Task: Reproduce the material word for word, from the line that contains "Click the Get Rights copyright icon" through the end of the material. Leave the pictures out.

Data listing:
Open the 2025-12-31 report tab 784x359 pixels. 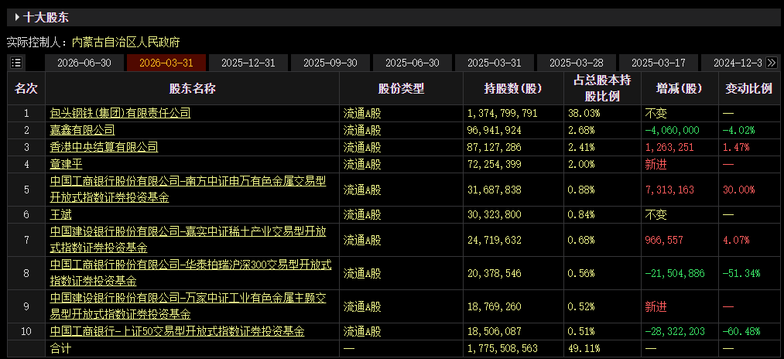(x=248, y=63)
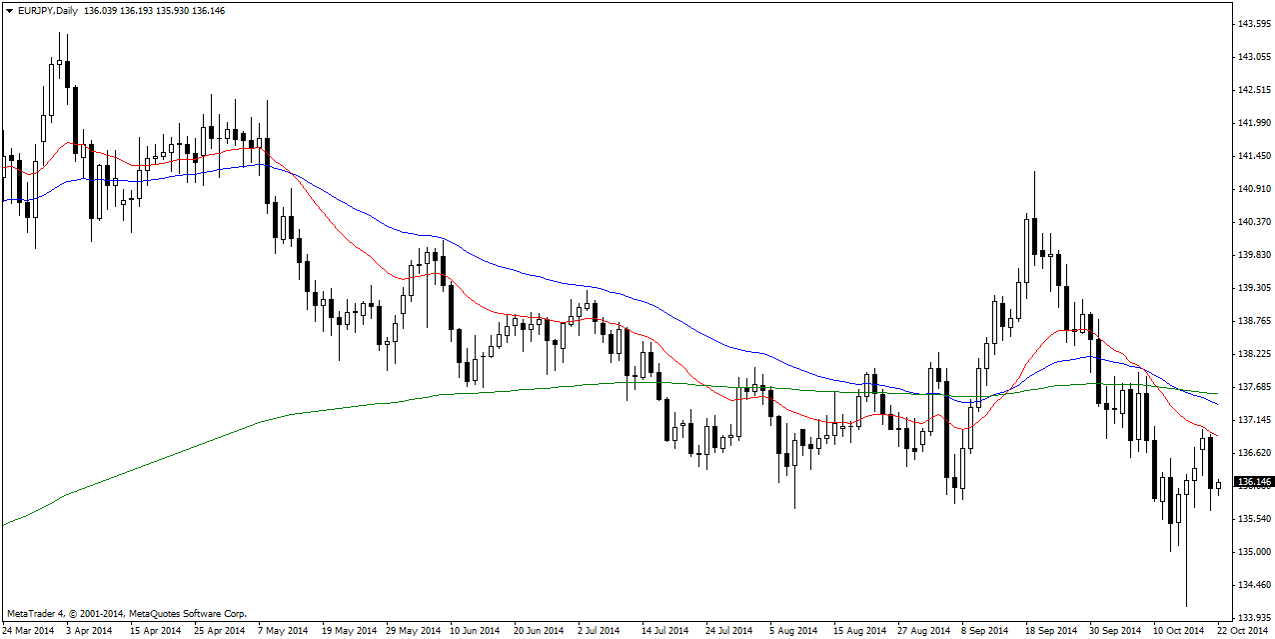Click the current price tag 136.146
This screenshot has width=1275, height=639.
(1252, 482)
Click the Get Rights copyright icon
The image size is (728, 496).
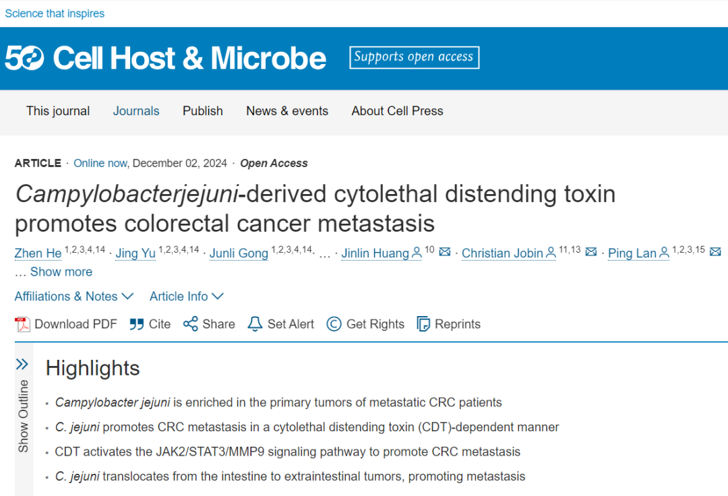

Exercise answer:
Click the Get Rights copyright icon
The image size is (728, 496).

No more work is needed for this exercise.